Task set:
[A] How would you translate this sentence from the cash flow passage below into Spanish: "As of June 30, 2023, we had no natural gas derivative contracts."
[B] Which dollar amounts stated in millions appear in the cash flow passage below? List every one.

Document section:
One of the primary sources of variability in our cash provided by operating activities is commodity price volatility, which we are required by certain debt covenants to partially mitigate through the use of commodity derivative contracts. As of June 30, 2023, we had oil swaps covering approximately 680,000 Bbls at a weighted average price of $77.95 per Bbl for remainder of calendar 2023 and oil swaps covering approximately 680,000 Bbls at a weighted average price of $76.00 per Bbl for calendar 2024. As of June 30, 2023, we had no natural gas derivative contracts. For more information on our outstanding derivatives, see Note 6 (“Derivative Instruments”) to the Condensed Consolidated Financial Statements.
Cash used in investing activities during the six months ended June 30, 2023 was $43.3 million compared to $39.8 million during the six months ended June 30, 2022. The $3.5 million increase was primarily related to increased development activity by our operators, partially offset by lower cash acquisitions. Our cash used in investing activities reflects actual cash spending, which can lag several months from when the related costs were accrued. As a result, our actual cash spending is not always reflective of current levels of development activity. Acquisition and development activities are discretionary. We monitor our capital expenditures on a regular basis, adjusting the amount up or down, and between projects, depending on projected commodity prices, cash flows and financial returns. We supplement development activity on our asset base with acquisitions of near-term drilling opportunities when development activity by our operators on our existing properties lags behind our development objectives. Our cash spending for acquisition activities was $4.2 million and $18.4 million, during the six months ended June 30, 2023 and 2022, respectively.

Information provided:
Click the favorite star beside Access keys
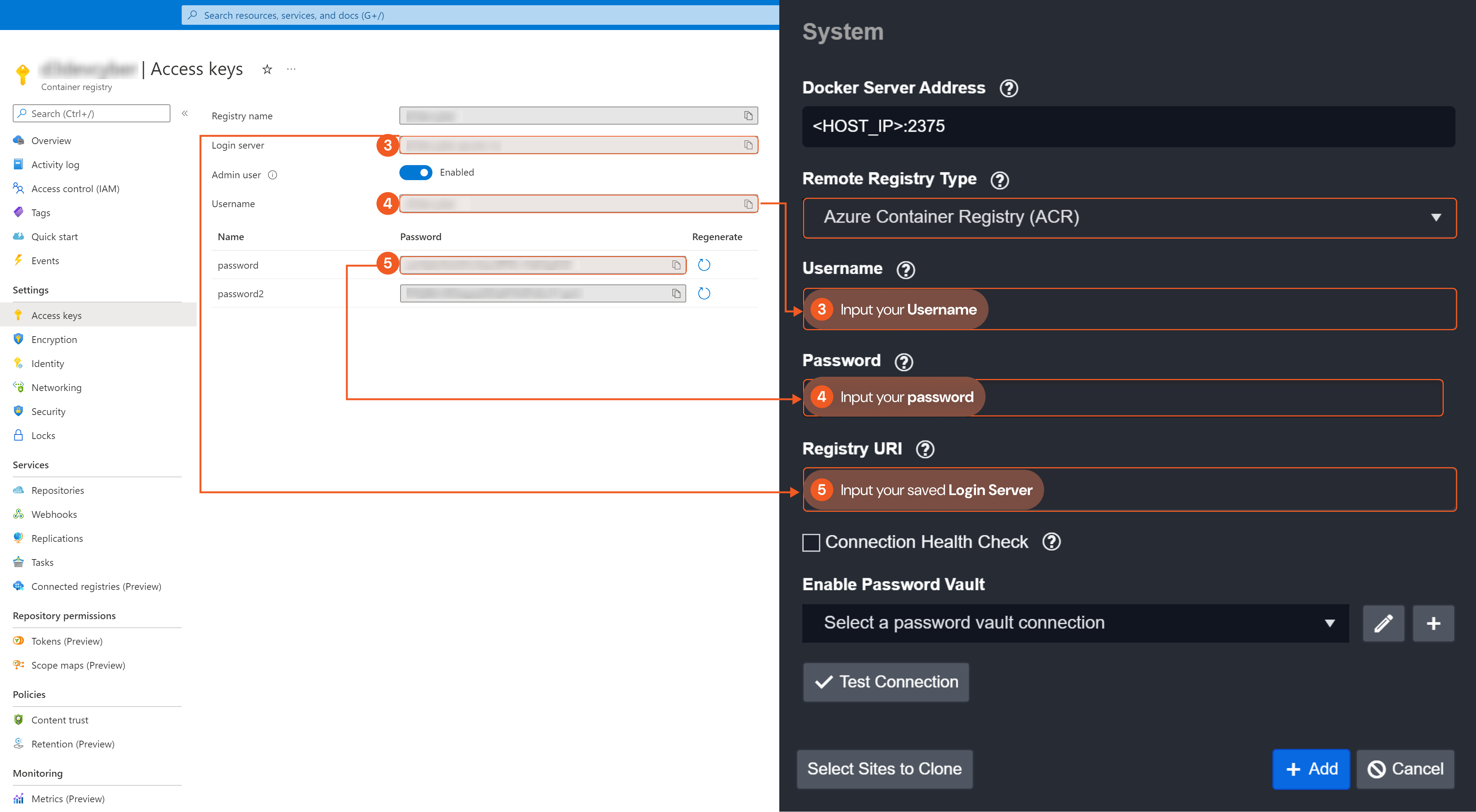267,69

Answer set:
[A] Al 30 de junio de 2023, no teníamos contratos de derivados de gas natural.

[B]
- $43.3 million
- $39.8 million
- $3.5 million
- $4.2 million
- $18.4 million